* _Listed entries_:
━━━━━━━━

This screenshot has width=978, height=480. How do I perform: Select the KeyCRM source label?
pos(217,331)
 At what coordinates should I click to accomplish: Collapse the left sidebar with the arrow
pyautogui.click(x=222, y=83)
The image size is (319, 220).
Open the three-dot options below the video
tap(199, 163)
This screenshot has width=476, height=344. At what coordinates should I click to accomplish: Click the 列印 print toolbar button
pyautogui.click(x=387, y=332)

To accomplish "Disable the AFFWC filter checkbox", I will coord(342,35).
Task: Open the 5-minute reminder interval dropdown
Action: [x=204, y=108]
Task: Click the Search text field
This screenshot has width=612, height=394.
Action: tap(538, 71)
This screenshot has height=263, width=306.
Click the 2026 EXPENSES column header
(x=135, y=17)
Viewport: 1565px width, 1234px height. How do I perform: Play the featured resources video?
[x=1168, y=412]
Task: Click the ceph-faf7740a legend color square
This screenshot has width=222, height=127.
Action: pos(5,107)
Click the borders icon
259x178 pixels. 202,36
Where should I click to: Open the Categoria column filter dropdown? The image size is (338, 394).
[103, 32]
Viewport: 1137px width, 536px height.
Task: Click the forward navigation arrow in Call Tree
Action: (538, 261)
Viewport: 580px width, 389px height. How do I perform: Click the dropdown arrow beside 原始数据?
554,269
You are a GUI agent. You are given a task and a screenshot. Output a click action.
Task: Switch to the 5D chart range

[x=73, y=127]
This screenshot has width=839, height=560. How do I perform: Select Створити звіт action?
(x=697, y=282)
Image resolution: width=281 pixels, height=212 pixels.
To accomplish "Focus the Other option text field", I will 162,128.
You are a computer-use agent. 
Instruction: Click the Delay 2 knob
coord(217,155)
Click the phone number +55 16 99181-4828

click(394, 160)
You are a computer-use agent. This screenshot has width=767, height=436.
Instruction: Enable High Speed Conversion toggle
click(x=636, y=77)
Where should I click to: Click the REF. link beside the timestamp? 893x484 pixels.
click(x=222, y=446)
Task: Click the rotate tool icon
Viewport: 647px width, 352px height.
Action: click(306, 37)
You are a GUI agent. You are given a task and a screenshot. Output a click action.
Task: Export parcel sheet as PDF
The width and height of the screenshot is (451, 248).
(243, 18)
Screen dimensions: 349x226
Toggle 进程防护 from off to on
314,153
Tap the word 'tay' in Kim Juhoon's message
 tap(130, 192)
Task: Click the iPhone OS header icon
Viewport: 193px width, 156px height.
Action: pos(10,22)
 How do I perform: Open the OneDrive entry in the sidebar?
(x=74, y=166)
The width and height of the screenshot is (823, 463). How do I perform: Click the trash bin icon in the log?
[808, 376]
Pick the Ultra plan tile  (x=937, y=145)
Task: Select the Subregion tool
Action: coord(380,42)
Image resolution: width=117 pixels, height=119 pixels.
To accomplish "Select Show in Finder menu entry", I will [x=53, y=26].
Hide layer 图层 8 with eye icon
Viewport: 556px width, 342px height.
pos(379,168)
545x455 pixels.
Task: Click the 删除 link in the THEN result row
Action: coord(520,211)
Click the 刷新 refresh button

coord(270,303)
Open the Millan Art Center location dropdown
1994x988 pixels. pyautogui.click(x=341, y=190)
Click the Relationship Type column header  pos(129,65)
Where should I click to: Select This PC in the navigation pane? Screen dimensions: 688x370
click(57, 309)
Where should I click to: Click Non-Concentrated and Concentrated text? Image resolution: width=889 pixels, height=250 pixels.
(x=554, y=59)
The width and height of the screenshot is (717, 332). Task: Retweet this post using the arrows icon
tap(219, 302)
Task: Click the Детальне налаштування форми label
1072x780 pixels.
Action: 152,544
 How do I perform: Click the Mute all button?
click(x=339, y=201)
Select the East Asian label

━━━━━━━━

* _Task requirements_: Rewrite all of the items above with each "screenshot" swapped for "image", leaving everything else untouched.

* _Correct result_:
This image has width=978, height=480. How do I perform: Select the KeyCRM source label?
pos(217,331)
 At what coordinates should I click to accomplish: Collapse the left sidebar with the arrow
pyautogui.click(x=222, y=83)
The image size is (319, 220).
Open the three-dot options below the video
tap(199, 163)
This image has width=476, height=344. At what coordinates should I click to accomplish: Click the 列印 print toolbar button
pyautogui.click(x=387, y=332)

To accomplish "Disable the AFFWC filter checkbox", I will coord(342,35).
Task: Open the 5-minute reminder interval dropdown
Action: [x=204, y=108]
Task: Click the Search text field
This image has width=612, height=394.
Action: tap(538, 71)
This image has height=263, width=306.
Click the 2026 EXPENSES column header
(x=135, y=17)
Viewport: 1565px width, 1234px height. How do I perform: Play the featured resources video?
[x=1168, y=412]
Task: Click the ceph-faf7740a legend color square
This image has width=222, height=127.
Action: pos(5,107)
Click the borders icon
259x178 pixels. 202,36
Where should I click to: Open the Categoria column filter dropdown? The image size is (338, 394).
[103, 32]
Viewport: 1137px width, 536px height.
Task: Click the forward navigation arrow in Call Tree
Action: (538, 261)
Viewport: 580px width, 389px height. How do I perform: Click the dropdown arrow beside 原始数据?
554,269
You are a GUI agent. You are given a task and a image. Output a click action.
Task: Switch to the 5D chart range

[x=73, y=127]
This image has width=839, height=560. How do I perform: Select Створити звіт action?
(x=697, y=282)
Image resolution: width=281 pixels, height=212 pixels.
To accomplish "Focus the Other option text field", I will 162,128.
You are a computer-use agent. 
Instruction: Click the Delay 2 knob
coord(217,155)
Click the phone number +55 16 99181-4828

click(394, 160)
You are a computer-use agent. This image has width=767, height=436.
Instruction: Enable High Speed Conversion toggle
click(x=636, y=77)
Where should I click to: Click the REF. link beside the timestamp? 893x484 pixels.
click(x=222, y=446)
Task: Click the rotate tool icon
Viewport: 647px width, 352px height.
Action: click(306, 37)
You are a GUI agent. You are given a task and a image. Output a click action.
Task: Export parcel sheet as PDF
The width and height of the image is (451, 248).
(243, 18)
Screen dimensions: 349x226
Toggle 进程防护 from off to on
314,153
Tap the word 'tay' in Kim Juhoon's message
 tap(130, 192)
Task: Click the iPhone OS header icon
Viewport: 193px width, 156px height.
Action: pos(10,22)
 How do I perform: Open the OneDrive entry in the sidebar?
(x=74, y=166)
The width and height of the image is (823, 463). How do I perform: Click the trash bin icon in the log?
[808, 376]
Pick the Ultra plan tile  (x=937, y=145)
Task: Select the Subregion tool
Action: coord(380,42)
Image resolution: width=117 pixels, height=119 pixels.
To accomplish "Select Show in Finder menu entry", I will [x=53, y=26].
Hide layer 图层 8 with eye icon
Viewport: 556px width, 342px height.
pos(379,168)
545x455 pixels.
Task: Click the 删除 link in the THEN result row
Action: coord(520,211)
Click the 刷新 refresh button

coord(270,303)
Open the Millan Art Center location dropdown
1994x988 pixels. pyautogui.click(x=341, y=190)
Click the Relationship Type column header  pos(129,65)
Where should I click to: Select This PC in the navigation pane? Screen dimensions: 688x370
click(57, 309)
Where should I click to: Click Non-Concentrated and Concentrated text? Image resolution: width=889 pixels, height=250 pixels.
(x=554, y=59)
The width and height of the image is (717, 332). Task: Retweet this post using the arrows icon
tap(219, 302)
Task: Click the Детальне налаштування форми label
1072x780 pixels.
Action: 152,544
 How do I perform: Click the Mute all button?
click(x=339, y=201)
Select the East Asian label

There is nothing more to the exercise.